LocalDateTime.parse(
    "2016-03-16 01:14:21.6739".replace( " " , "T" )  // Comply with ISO 8601 standard format.
)

Milliseconds versus Microseconds

As others noted, java.util.Date has millisecond resolution. That means up to 3 digits of a decimal fraction of second.

You have 4 digits in your input string, one too many. Your input value demands finer resolution such as microseconds or nanoseconds.

java.time

Instead of using the flawed, confusing, and troublesome java.util.Date/.Calendar classes, move on to their replacement: the java.time framework built into Java 8 and later.

The java.time classes have a resolution of nanosecond, up to nine digits of decimal fraction of a second. For example:

2016-03-17T05:19:24.123456789Z

ISO 8601

Your string input is almost in standard ISO 8601 format used by default in java.time when parsing/generating textual representations of date-time values. Replace that space in the middle with a T to comply with ISO 8601.

**WORK INSTRUCTIONS**
1) From the passage on Java date-time parsing, repeat word for word the part that opens with the words containing "You have 4 digits" and closes with "with ISO 8601.".
2) Please continue the passage on parsing timestamps with java.time, picking up after its last sentence.

**DATA**
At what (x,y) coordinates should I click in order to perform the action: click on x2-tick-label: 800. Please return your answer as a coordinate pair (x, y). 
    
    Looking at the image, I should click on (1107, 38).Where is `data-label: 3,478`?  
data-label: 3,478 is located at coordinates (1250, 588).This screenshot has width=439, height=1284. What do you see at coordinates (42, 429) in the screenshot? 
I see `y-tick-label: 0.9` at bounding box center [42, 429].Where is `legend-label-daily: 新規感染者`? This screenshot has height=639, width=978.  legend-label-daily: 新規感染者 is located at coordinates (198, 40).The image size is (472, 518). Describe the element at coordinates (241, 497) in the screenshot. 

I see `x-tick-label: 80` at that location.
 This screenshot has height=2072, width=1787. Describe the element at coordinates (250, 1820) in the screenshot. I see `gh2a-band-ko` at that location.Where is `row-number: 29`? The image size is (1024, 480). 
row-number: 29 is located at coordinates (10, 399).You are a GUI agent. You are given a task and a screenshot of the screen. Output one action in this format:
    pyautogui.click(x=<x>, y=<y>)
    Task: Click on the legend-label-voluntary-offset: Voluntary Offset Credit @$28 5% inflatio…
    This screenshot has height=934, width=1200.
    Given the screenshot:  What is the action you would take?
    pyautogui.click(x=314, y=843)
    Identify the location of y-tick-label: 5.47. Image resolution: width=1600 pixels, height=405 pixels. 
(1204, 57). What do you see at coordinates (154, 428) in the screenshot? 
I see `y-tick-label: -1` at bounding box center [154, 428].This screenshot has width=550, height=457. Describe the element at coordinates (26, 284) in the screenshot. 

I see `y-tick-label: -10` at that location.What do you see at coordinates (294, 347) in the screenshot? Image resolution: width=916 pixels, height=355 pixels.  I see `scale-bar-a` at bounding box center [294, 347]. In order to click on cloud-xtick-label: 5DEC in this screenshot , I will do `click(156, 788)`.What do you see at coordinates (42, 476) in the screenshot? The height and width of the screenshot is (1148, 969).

**RESULTS OF THE TASKS**
1)
You have 4 digits in your input string, one too many. Your input value demands finer resolution such as microseconds or nanoseconds.

java.time

Instead of using the flawed, confusing, and troublesome java.util.Date/.Calendar classes, move on to their replacement: the java.time framework built into Java 8 and later.

The java.time classes have a resolution of nanosecond, up to nine digits of decimal fraction of a second. For example:

2016-03-17T05:19:24.123456789Z

ISO 8601

Your string input is almost in standard ISO 8601 format used by default in java.time when parsing/generating textual representations of date-time values. Replace that space in the middle with a T to comply with ISO 8601.

2)
String input = "2016-03-16 01:14:21.6739".replace( " " , "T" );

Unzoned

A LocalDateTime is an approximation of a date-time, without any time zone context. Not a moment on the timeline.

LocalDateTime ldt = LocalDateTime.parse( input );

UTC

Make that LocalDateTime an actual moment on the timeline by applying the intended time zone. If meant for UTC, make an Instant.

Instant instant = ldt.toInstant( ZoneOffset.UTC );

Zoned

If meant for a particular time zone, specify a ZoneId to get a ZoneDateTime.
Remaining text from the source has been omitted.